Goal: Can you reproduce the passage of the table-leveling thread below, starting at the words "# Table Leveling" and stopping after "(Jul 3, 2014)"?

Passage to read:
## Start

# Table Leveling Issue...



## SmittyMiller (Oct 27, 2020)

From my local small town hobby shop I bought 4 train layout tables 3x3 - to make an L shape in my "railway room". The room is fairly small space, this is the best set up for them. The tables are fairly easy to assemble, only one had some faulty leg issues, which I wasn't happy about. The main trouble I'm having is the floor of the room isn't AT ALL level - I need to compensate for the floor with some sort of blocks to level the tables before I can continue. Blocks seem the easiest, but I'd like something adjustable if possible - anyone have any clever ideas? (A tin of tuna so far is doing the work, til i can figure something out more permanent.) Complete railway stoppage until I can level them all together.


----------



## cid (Jul 3, 2014)

<Amazon adjusters>
This is one inexpensive way. Requires installing M8 nutserts (also from Amazon), and probably lock nuts, in the bottom of the table legs, an easy job at this point! 

<Door Shims>
or these, another way to skin the cat 
Put a little Elmer's on 'em and cut 'em off flush.


----------



## Mark VerMurlen (Aug 15, 2015)

The screw-in adjustable feet are the way to go. That’s what I used on my layout.


----------



## SmittyMiller (Oct 27, 2020)

It’s about three to four inches difference. I ordered some adjustable levelers and some adjustable square bed lifting feet - can always send back what I don’t use. Before I started, we talked about just emptying the room and leveling the whole room floor....but I was anxious to start. Dumb. I should have refloored and fixed the room. 
Thanks for the ideas-I’ll let you know what worked best.


----------



## gunrunnerjohn (Nov 10, 2010)

I'd use the screw in feet and blocks. You don't want the screw in feet extended 3-4 inches, reserve the screw adjustment for less than an inch after the coarse adjustment with the blocks. IMO, of course.


----------



## mesenteria (Oct 29, 2015)

Agree with gunrunnerjohn. Sister small blocks of wood to the legs (if they are milled lumber), and PUHHLEEESE drill holes first!! Extend the blocks so that they cover about 80%+ of the difference, and then back out the screw pads to account for the rest.


----------



## CTValleyRR (Jul 26, 2014)

You really ought to fix that floor, no matter how inconvenient. I'm hoping it's a poured concrete basement floor, because if it's a structural one, you may have some serious problems.

Otherwise, I'd go with GRJ's / mesenteria's suggestion.


----------



## gunrunnerjohn (Nov 10, 2010)

Fixing uneven floors in a basement is sometimes a major job. Also, many basements have gradients in the floor for drainage in the event of water. In my place, the basement floor height varies about two inches from the center to the edges, and I'm sure that was by design. I added blocks and levelers to level the layout.

If this is not a basement floor, then I have to agree with CTValleyRR, you have a major issue that needs to be addressed!


----------



## CTValleyRR (Jul 26, 2014)

## End

Stored rows:

## Start

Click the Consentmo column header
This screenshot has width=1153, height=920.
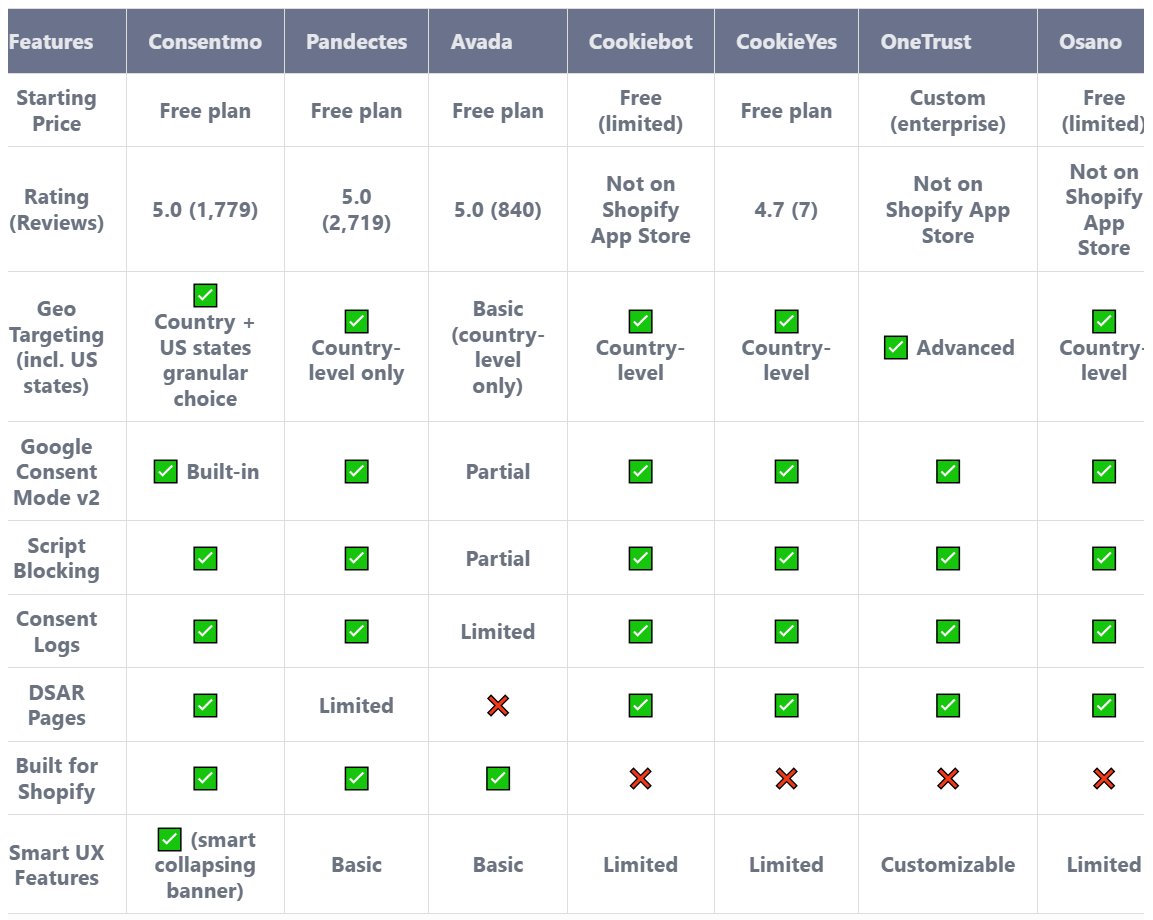click(x=205, y=42)
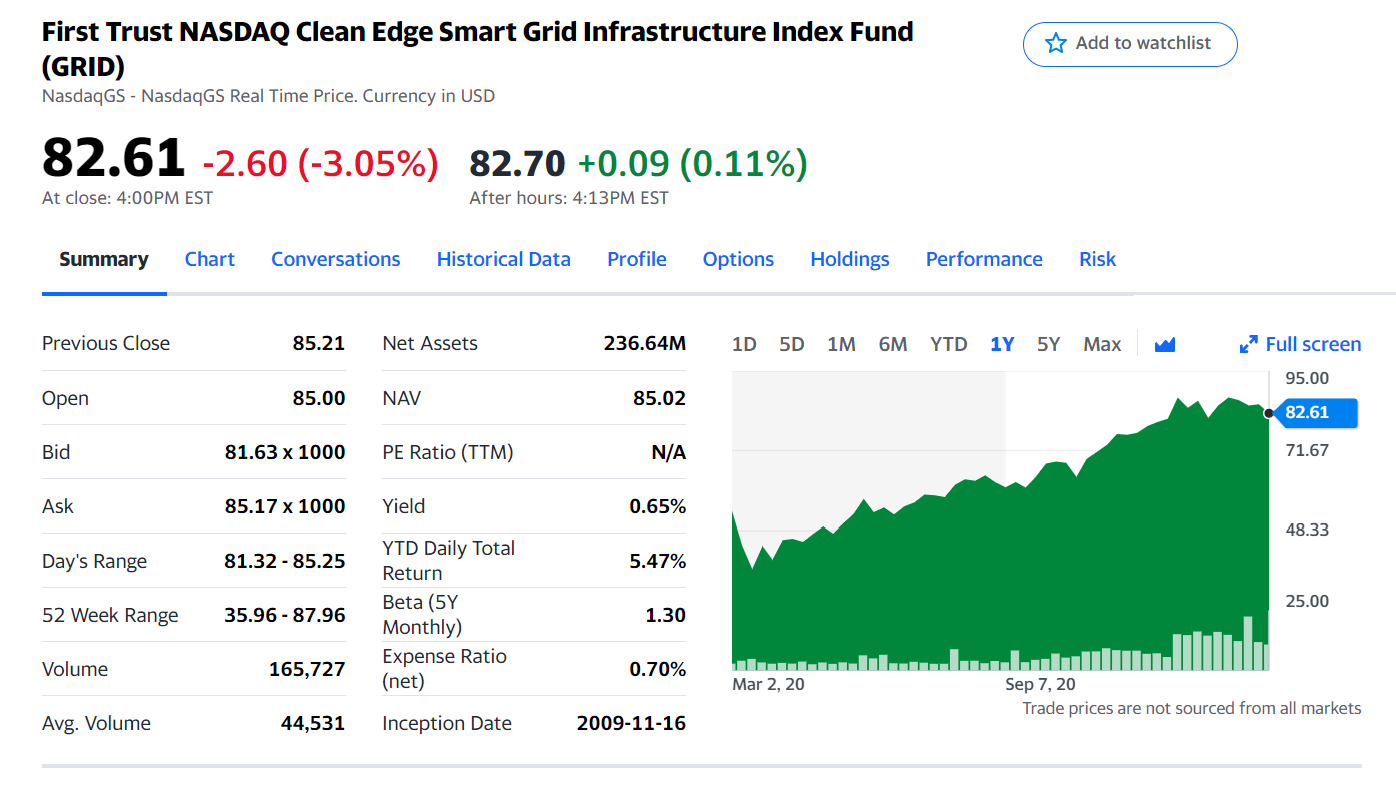
Task: Go to the Options tab
Action: point(738,259)
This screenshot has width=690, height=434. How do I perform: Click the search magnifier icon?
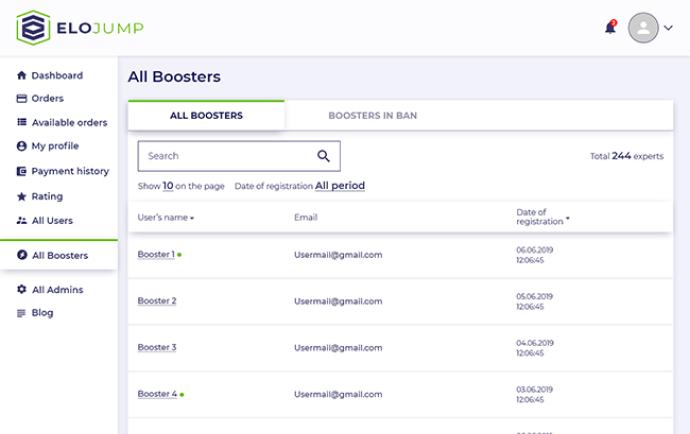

## End

Solution to this task:
# Table Leveling Issue...



## SmittyMiller (Oct 27, 2020)

From my local small town hobby shop I bought 4 train layout tables 3x3 - to make an L shape in my "railway room". The room is fairly small space, this is the best set up for them. The tables are fairly easy to assemble, only one had some faulty leg issues, which I wasn't happy about. The main trouble I'm having is the floor of the room isn't AT ALL level - I need to compensate for the floor with some sort of blocks to level the tables before I can continue. Blocks seem the easiest, but I'd like something adjustable if possible - anyone have any clever ideas? (A tin of tuna so far is doing the work, til i can figure something out more permanent.) Complete railway stoppage until I can level them all together.


----------



## cid (Jul 3, 2014)